Advertisement

Immigration Control: Doing It Right : Needed--a counterfeit-proof ID card for all U.S. workers

Share

The latest twist in California’s immigration debate is a call for state sanctions against employers who hire illegal immigrants. Key Democrats are proposing that employers forfeit their farms, factories or other assets if they are found to repeatedly hire illegal immigrants. The plan is half-baked, but the underlying idea--to hold employers accountable--has merit.

The call--sounded last week by Assembly Democrats including Speaker Willie Brown and Richard Polanco of Los Angeles, chairman of the Latino Caucus--is an effort to match Gov. Pete Wilson’s controversial recent proposals. Wilson would deny education and health care benefits to illegal immigrants and bar their children from U.S. citizenship. The Democratic response suffers from the same problem as Wilson’s plan: Immigration is regulated by the federal government, thus there is little the state can do about it. Still, in focusing on jobs as the magnet that draws immigrants here, the Democrats are hitting a more realistic target than Wilson.

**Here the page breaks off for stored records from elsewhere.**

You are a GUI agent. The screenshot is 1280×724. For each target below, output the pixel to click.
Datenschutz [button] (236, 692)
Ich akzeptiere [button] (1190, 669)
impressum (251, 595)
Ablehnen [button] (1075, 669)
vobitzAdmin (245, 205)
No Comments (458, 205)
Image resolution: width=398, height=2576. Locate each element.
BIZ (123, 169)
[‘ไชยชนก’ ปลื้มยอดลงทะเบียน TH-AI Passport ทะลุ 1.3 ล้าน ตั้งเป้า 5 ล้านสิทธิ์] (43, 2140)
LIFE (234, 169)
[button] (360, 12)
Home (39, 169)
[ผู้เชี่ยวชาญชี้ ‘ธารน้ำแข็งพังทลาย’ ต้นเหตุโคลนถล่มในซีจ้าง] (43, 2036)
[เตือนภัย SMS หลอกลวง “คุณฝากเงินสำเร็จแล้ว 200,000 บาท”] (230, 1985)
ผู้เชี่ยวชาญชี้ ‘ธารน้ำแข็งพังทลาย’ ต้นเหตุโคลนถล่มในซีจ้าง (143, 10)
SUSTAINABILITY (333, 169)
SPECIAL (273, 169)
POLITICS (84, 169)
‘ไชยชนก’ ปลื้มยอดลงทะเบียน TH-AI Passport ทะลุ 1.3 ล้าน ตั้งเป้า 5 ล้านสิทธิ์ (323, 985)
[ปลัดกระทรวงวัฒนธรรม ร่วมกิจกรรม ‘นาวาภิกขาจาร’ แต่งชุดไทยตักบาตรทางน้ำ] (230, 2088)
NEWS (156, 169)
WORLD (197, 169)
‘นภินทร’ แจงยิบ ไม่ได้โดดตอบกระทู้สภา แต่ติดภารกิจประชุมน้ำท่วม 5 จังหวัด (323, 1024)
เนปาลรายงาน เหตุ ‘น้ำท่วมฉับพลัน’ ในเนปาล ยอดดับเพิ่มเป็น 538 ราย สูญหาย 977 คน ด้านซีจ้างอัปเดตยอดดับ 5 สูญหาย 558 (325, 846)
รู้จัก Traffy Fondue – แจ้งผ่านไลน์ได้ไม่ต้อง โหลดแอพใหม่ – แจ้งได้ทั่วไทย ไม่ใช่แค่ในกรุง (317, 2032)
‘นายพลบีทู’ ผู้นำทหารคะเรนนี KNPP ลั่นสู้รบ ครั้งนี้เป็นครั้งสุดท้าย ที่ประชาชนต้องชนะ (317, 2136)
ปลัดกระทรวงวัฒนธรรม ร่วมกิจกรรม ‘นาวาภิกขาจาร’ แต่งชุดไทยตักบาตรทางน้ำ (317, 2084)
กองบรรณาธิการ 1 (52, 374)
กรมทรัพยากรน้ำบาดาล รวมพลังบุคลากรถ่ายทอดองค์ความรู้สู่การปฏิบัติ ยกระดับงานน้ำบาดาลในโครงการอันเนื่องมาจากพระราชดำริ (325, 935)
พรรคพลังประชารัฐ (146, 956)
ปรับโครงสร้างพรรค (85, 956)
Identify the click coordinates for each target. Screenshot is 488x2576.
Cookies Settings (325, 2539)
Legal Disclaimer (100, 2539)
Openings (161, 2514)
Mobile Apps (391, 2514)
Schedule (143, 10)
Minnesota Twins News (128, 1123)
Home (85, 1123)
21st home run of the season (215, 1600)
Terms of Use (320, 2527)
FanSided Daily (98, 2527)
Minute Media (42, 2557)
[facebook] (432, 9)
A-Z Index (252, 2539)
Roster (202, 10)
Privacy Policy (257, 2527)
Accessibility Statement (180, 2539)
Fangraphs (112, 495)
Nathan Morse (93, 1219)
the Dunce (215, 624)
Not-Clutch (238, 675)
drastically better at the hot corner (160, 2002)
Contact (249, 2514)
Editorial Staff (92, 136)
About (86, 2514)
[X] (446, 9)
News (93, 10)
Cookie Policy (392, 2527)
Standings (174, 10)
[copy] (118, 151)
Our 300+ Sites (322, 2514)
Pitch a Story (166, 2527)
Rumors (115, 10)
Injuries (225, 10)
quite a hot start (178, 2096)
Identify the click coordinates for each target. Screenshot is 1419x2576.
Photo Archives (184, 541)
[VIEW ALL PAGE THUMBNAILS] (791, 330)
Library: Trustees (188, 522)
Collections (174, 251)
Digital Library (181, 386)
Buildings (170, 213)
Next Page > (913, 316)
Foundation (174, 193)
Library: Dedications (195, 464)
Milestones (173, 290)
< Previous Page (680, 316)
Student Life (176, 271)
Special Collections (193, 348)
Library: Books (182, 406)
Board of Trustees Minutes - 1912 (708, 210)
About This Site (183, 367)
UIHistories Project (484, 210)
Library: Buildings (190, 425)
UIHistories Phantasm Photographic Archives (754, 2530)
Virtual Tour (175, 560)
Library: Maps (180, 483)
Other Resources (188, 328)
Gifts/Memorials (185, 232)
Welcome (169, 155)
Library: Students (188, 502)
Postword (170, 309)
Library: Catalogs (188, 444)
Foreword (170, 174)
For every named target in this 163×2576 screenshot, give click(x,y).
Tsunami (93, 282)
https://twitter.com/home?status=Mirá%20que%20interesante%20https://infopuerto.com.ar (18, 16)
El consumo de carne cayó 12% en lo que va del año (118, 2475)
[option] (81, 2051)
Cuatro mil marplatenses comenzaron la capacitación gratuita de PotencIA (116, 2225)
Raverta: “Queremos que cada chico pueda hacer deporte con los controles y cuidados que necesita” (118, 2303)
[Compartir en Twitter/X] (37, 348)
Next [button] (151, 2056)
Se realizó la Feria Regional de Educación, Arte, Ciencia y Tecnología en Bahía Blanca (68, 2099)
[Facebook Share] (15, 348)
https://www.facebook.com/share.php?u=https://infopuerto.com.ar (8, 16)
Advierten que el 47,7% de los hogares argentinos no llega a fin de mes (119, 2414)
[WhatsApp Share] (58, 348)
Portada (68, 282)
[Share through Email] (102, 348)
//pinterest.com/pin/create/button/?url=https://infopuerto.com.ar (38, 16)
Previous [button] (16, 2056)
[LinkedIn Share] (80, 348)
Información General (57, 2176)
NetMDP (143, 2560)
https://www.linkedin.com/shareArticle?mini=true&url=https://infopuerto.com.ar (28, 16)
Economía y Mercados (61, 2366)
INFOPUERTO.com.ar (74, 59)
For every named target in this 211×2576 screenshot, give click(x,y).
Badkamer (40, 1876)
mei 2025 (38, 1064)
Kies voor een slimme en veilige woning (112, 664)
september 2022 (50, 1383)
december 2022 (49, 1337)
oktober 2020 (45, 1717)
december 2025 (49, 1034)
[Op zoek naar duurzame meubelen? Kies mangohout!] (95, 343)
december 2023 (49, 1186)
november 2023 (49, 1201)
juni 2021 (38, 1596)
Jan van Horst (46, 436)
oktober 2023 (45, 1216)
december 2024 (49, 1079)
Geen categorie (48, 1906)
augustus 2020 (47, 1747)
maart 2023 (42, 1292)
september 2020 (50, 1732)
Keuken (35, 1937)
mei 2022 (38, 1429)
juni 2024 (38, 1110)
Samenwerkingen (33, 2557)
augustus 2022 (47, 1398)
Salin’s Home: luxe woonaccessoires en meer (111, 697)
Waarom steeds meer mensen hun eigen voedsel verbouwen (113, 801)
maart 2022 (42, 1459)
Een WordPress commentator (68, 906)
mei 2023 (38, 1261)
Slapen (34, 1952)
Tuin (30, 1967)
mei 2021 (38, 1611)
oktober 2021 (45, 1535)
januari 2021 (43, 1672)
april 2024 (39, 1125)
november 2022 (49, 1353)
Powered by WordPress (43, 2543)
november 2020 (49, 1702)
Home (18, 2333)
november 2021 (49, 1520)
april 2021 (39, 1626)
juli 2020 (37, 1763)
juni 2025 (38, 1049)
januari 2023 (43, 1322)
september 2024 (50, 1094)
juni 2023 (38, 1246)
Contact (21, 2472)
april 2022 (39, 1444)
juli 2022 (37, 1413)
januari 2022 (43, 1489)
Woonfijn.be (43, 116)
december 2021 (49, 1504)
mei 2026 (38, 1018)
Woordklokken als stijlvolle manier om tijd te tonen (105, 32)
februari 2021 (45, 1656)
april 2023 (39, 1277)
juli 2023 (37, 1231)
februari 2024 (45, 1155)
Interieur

It’s true that the suggestion that employers of illegal immigrants forfeit their assets is unrealistically Draconian. But the idea suggests something more workable: Stepped-up enforcement of existing laws prohibiting hiring of illegal immigrants and preventing exploitation in the workplace.

Advertisement

Here the Legislature can do something besides flap its lips. It can increase the budget of those state agencies, like the Industrial Welfare Commission, that inspect workplaces for violations of wage-and-hour laws and worker safety rules. (Not surprisingly, the unscrupulous employers who hire illegal immigrants tend to be the same ones who run their businesses like sweatshops.) U.S. sanctions against employers already exist under the landmark Immigration Reform and Control Act (IRCA).

It is often forgotten of late that the 1986 act not only granted amnesty to illegal immigrants but also imposed penalties against employers who knowingly hired them. Alas, IRCA did not give employers a simple or reliable method to verify a job applicant’s eligibility. Workers could provide any number of documents, from Social Security cards to driver’s licenses, to verify legal residency in this country. That opened the door to all kinds of counterfeit documents that illegal workers, or dishonest employers determined to hire them, could use to get around the law. The U.S. Immigration and Naturalization Service didn’t help any when it failed to assign adequate manpower and resources to enforcing IRCA’s employment provisions.

The easiest way to make IRCA work more efficiently and fairly would be for all U.S. workers to have a tamper- and counterfeit-proof worker identity card, not unlike the computer-readable bank or credit cards many people already have. Of course, the idea of making every worker carry such a document raises the hackles of many civil libertarians, who say it smacks of Big Brother government. OK, so try this: Upgrade all Social Security cards.

Every worker--regardless of citizenship, age, race or national origin--is already required by law to have a Social Security card. Sure, the cost of reissuing cards in a computer-readable form is not cheap ($2.5 billion nationwide by one estimate). But it is less expensive than creating a whole new ID system from scratch.

Congress and the Clinton Administration should enforce IRCA better before anyone in Washington, or Sacramento, tries to reinvent the immigration-reform wheel. Let’s start with a tamper-proof card.